| Task |
Please write out the following lines word for word, keeping every character unchanged.

| Provided entries |
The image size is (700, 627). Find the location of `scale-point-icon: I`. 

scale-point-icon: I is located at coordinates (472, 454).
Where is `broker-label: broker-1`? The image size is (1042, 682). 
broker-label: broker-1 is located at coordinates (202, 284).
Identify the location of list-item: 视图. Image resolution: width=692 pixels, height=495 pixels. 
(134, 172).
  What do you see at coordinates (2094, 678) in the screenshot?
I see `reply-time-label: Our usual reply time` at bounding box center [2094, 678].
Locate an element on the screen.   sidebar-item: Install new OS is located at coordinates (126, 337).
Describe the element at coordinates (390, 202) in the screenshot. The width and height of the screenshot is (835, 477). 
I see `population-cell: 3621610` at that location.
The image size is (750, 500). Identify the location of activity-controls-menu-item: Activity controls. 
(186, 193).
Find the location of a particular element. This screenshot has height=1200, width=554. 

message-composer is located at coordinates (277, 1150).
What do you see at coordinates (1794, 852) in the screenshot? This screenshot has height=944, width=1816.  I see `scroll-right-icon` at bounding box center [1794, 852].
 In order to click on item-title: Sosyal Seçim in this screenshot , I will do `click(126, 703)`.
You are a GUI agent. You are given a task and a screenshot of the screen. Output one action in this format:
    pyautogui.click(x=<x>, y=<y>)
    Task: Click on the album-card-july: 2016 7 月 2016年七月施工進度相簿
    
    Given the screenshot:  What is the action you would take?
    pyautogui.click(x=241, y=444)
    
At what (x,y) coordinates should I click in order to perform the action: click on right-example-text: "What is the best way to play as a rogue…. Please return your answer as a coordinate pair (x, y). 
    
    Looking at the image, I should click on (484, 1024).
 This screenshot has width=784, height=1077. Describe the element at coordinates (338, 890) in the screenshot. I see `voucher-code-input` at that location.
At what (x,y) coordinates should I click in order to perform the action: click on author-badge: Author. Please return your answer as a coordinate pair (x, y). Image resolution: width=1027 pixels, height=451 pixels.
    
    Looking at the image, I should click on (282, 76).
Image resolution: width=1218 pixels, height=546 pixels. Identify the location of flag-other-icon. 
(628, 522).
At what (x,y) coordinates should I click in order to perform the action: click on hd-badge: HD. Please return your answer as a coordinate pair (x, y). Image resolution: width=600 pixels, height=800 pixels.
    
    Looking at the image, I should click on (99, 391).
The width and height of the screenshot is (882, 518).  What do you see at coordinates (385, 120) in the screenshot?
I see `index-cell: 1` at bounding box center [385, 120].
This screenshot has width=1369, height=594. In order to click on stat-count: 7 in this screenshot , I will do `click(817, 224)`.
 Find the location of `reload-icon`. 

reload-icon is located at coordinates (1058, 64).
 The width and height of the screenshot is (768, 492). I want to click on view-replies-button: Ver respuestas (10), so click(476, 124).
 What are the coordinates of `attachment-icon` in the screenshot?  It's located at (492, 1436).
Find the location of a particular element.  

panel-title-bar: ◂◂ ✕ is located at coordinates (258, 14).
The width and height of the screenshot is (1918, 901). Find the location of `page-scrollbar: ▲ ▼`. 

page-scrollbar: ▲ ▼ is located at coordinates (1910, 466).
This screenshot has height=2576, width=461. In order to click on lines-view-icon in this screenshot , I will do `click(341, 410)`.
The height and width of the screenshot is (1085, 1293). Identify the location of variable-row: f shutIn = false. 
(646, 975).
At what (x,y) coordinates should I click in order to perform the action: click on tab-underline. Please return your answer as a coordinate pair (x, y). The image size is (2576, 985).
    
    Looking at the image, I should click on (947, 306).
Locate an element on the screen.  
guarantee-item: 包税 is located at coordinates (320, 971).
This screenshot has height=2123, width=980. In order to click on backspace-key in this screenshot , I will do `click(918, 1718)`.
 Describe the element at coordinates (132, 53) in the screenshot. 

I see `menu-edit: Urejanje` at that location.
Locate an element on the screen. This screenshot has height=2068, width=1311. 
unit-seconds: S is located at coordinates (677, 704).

| Response box |
The image size is (700, 627). Find the location of `scale-point-icon: I`. 

scale-point-icon: I is located at coordinates (472, 454).
Where is `broker-label: broker-1`? The image size is (1042, 682). 
broker-label: broker-1 is located at coordinates (202, 284).
Identify the location of list-item: 视图. Image resolution: width=692 pixels, height=495 pixels. 
(134, 172).
  What do you see at coordinates (2094, 678) in the screenshot?
I see `reply-time-label: Our usual reply time` at bounding box center [2094, 678].
Locate an element on the screen.   sidebar-item: Install new OS is located at coordinates (126, 337).
Describe the element at coordinates (390, 202) in the screenshot. The width and height of the screenshot is (835, 477). 
I see `population-cell: 3621610` at that location.
The image size is (750, 500). Identify the location of activity-controls-menu-item: Activity controls. 
(186, 193).
Find the location of a particular element. This screenshot has height=1200, width=554. 

message-composer is located at coordinates (277, 1150).
What do you see at coordinates (1794, 852) in the screenshot? This screenshot has height=944, width=1816.  I see `scroll-right-icon` at bounding box center [1794, 852].
 In order to click on item-title: Sosyal Seçim in this screenshot , I will do `click(126, 703)`.
You are a GUI agent. You are given a task and a screenshot of the screen. Output one action in this format:
    pyautogui.click(x=<x>, y=<y>)
    Task: Click on the album-card-july: 2016 7 月 2016年七月施工進度相簿
    
    Given the screenshot:  What is the action you would take?
    pyautogui.click(x=241, y=444)
    
At what (x,y) coordinates should I click in order to perform the action: click on right-example-text: "What is the best way to play as a rogue…. Please return your answer as a coordinate pair (x, y). 
    
    Looking at the image, I should click on (484, 1024).
 This screenshot has width=784, height=1077. Describe the element at coordinates (338, 890) in the screenshot. I see `voucher-code-input` at that location.
At what (x,y) coordinates should I click in order to perform the action: click on author-badge: Author. Please return your answer as a coordinate pair (x, y). Image resolution: width=1027 pixels, height=451 pixels.
    
    Looking at the image, I should click on (282, 76).
Image resolution: width=1218 pixels, height=546 pixels. Identify the location of flag-other-icon. 
(628, 522).
At what (x,y) coordinates should I click in order to perform the action: click on hd-badge: HD. Please return your answer as a coordinate pair (x, y). Image resolution: width=600 pixels, height=800 pixels.
    
    Looking at the image, I should click on (99, 391).
The width and height of the screenshot is (882, 518).  What do you see at coordinates (385, 120) in the screenshot?
I see `index-cell: 1` at bounding box center [385, 120].
This screenshot has width=1369, height=594. In order to click on stat-count: 7 in this screenshot , I will do `click(817, 224)`.
 Find the location of `reload-icon`. 

reload-icon is located at coordinates (1058, 64).
 The width and height of the screenshot is (768, 492). I want to click on view-replies-button: Ver respuestas (10), so click(476, 124).
 What are the coordinates of `attachment-icon` in the screenshot?  It's located at (492, 1436).
Find the location of a particular element.  

panel-title-bar: ◂◂ ✕ is located at coordinates (258, 14).
The width and height of the screenshot is (1918, 901). Find the location of `page-scrollbar: ▲ ▼`. 

page-scrollbar: ▲ ▼ is located at coordinates (1910, 466).
This screenshot has height=2576, width=461. In order to click on lines-view-icon in this screenshot , I will do `click(341, 410)`.
The height and width of the screenshot is (1085, 1293). Identify the location of variable-row: f shutIn = false. 
(646, 975).
At what (x,y) coordinates should I click in order to perform the action: click on tab-underline. Please return your answer as a coordinate pair (x, y). The image size is (2576, 985).
    
    Looking at the image, I should click on (947, 306).
Locate an element on the screen.  
guarantee-item: 包税 is located at coordinates (320, 971).
This screenshot has height=2123, width=980. In order to click on backspace-key in this screenshot , I will do `click(918, 1718)`.
 Describe the element at coordinates (132, 53) in the screenshot. 

I see `menu-edit: Urejanje` at that location.
Locate an element on the screen. This screenshot has height=2068, width=1311. 
unit-seconds: S is located at coordinates (677, 704).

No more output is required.